The Real-World Impact of a "Zero COVID" Lockdown Policy
With 0 confirmed COVID-19 cases or deaths, North Korea's "extreme lockdown" approach appears to be a success. This neglects the reality of the low life-expectancy rates and a mounting threat of famine, in a country where hospitals lack running water and surgery is performed without anaesthetics.
Given an absence of robust Randomised Control Trial evidence for non-pharmaceutical COVID-19 interventions, individuals often cherrypick countries to use as examples. From India and Portugal to Hong Kong and Germany, these examples of perfection have been systematically destroyed as the pandemic has spread.
However; one country does continue to have 0 COVID-19 cases and deaths. If Sweden is the holiday resort of the lockdown sceptic, this country is paradise for the lockdown fundamentalist. This country is North Korea.
At the start of November, North Korea reported 5,368 "suspected" COVID-19 cases but 0% of the 18,472 COVID-19 tests undertaken in the country have been returned as positive. Accordingly, there are 0 confirmed cases.
Alongside an existing high-voltage electric fence, the border lockdown has been achieved by planting 1 million landmines across the North Korea/China border with dozens of soldiers being blown up in the process of laying them. Measures have also been "beefed-up" along the coastline and the prices of basic commodities has surged. South Korea's National Intelligence Service has claimed the price of items like sugar and other condiments has quadrupled.
Whilst food prices have soared and fears of famine mount, 110,000 tons of rice provided by China as aid is currently sitting idle in the port of Dalian due to fears of importing COVID. As Chinese exports to North Korea plummeted by more than 90% in August and imported products dry-up, observers report that this may simultaneously increase food costs for working class citizens whilst the middle and upper classes become disquiet about the lack of access to imported goods.
North Korea already had tough restrictions on internal movement but has additionally boosted the number of internal border checkpoints. The death penalty has been imposed on at least one North Korean man for violating the harsh COVID-19 restrictions that are in place. Far from being a holiday resort, the extreme lockdown restrictions (such as city-wide lockdown measures) have led to multiple countries closing their embassies and repatriating their staff.
The lack of COVID-19 cases means the country is unable to run Randomised Control Trials to discover COVID-19 treatments and vaccines, leading to the country attempting to hack into British and American research efforts. Kim Jong Un and his family have reportedly taken an experimental Chinese vaccine.

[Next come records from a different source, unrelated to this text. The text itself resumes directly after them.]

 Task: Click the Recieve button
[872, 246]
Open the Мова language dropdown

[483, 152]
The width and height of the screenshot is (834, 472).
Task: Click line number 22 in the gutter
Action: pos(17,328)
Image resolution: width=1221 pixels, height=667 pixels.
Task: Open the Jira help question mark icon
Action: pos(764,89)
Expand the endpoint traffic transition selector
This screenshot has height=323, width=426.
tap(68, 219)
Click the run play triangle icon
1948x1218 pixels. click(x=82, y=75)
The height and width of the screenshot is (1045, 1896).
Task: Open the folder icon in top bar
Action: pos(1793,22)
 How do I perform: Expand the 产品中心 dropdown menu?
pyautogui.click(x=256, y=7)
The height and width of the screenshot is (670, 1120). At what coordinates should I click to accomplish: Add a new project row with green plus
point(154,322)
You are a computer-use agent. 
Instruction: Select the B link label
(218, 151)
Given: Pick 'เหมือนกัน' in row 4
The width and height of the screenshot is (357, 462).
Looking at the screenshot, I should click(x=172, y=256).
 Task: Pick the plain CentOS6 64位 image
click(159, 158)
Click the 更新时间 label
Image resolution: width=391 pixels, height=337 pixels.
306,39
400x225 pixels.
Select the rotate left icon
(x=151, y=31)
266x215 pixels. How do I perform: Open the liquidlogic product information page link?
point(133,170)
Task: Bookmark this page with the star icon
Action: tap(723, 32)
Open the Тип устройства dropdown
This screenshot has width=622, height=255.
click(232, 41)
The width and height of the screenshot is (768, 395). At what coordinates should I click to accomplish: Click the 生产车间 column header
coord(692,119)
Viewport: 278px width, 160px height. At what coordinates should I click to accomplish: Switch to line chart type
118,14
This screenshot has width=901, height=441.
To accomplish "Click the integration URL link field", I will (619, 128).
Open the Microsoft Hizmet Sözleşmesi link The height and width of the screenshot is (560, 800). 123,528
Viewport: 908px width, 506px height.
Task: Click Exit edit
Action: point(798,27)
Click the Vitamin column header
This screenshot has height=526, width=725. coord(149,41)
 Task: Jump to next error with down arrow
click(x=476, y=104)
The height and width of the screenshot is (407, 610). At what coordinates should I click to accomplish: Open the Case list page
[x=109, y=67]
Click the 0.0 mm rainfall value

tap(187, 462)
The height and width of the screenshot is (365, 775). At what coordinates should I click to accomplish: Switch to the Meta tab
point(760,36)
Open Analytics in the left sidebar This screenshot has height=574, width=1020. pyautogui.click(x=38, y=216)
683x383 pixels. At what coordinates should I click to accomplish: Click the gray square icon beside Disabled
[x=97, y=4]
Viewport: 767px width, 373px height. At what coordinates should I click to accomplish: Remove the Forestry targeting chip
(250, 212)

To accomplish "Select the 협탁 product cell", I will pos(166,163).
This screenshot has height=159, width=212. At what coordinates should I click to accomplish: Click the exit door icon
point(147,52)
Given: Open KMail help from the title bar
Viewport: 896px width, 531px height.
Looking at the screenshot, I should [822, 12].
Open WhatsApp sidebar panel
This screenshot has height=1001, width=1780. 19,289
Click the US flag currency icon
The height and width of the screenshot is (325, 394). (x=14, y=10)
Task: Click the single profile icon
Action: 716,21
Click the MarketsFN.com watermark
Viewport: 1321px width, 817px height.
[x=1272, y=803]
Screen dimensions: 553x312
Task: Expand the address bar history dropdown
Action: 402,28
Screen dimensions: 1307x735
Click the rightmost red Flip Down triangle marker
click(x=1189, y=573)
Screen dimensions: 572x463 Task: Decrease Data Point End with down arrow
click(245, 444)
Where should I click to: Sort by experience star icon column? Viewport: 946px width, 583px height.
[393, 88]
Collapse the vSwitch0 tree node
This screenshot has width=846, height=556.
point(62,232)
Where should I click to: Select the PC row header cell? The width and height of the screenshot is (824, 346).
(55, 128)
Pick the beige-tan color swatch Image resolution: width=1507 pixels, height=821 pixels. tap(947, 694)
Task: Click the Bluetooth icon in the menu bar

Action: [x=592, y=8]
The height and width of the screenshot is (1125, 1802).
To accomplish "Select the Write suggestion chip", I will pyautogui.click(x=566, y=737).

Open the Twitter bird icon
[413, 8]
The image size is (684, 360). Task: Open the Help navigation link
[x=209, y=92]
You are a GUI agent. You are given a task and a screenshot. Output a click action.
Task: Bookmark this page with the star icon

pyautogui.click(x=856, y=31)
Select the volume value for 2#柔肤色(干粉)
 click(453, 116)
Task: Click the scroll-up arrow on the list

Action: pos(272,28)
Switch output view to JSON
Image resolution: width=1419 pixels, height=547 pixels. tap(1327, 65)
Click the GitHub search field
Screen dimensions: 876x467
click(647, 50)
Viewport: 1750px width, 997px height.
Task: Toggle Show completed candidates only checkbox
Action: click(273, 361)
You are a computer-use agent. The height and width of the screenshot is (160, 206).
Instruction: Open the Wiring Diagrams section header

North Korea's COVID-19 experience goes far deeper than some simple moral on lockdown extremism; it speaks to how we measure the pandemic itself. In North Korea, surgery is often performed without anaesthesia, hospitals lack running water and one defector recently reported how hospitals only have a single needle used for all patients.
Dying of COVID-19 is a luxury in a country which has an official life-expectancy that is 12.4 years lower than that in Japan. Excess death rate metrics also ignore the reality of how millions within the country have died from famine in modern history (due to the effect of displaced mortality).
North Korea's brutal COVID-19 lockdown strategy has not only led to many needless deaths, but has caused concern amongst the internal community with seven members of the United Nations Security Council claiming the lockdown measures go too far in degrading fundamental human rights.
With North Korea providing a model of the true impact of a Zero COVID policy, lockdown fundamentalists must be prepared to justify why they think this is a desirable ideal outcome.